Hemos visto cómo nuestro mundo cultural y la población en general acogió complacida regocijándose y haciendo suyo el veredicto de la Fundación Corripio otorgando el Premio Nacional de Literatura al escritor Marcallé Abreu, con igual entusiasmo del año anterior cuando el seleccionado fue Tony Raful.

Estas conformidades reflejan el acierto en esas decisiones del jurado de la Fundación Corripio.
La Sociedad prestigia esta premiación aceptándola como el mayor reconocimiento por la dedicación de una vida al esfuerzo escritural, a la magia de sacar arte de las palabras.
Ante los ojos de la nación, aquel pergamino nos designa un Rey del País Cultural durante un año, como poseen el suyo las alegres fiestas carnavalescas.
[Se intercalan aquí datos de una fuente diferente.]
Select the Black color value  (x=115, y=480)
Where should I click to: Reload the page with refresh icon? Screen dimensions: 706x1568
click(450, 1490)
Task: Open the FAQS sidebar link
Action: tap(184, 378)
En el flujo de temas que traen las nocturnas tertulias traje a colación el fin del año de reinado de Tony y aplaudí entonces lo vistoso de su desempeño.
Estuvo en todas partes repartiendo su afable presencia, supo dar valor y brillo a la imagen del escritor ofreciendo, pienso yo, un modelo estimulante como dedicado promotor cultural.
Nos entrega la Fundación un nuevo rey, ojalá también Marcallé continúe redimensionando la consagratoria premiación recibida volcándose hacia la sociedad.
Ojala sea un creador de paradigmas positivos que considere al arte y al artista un bien común.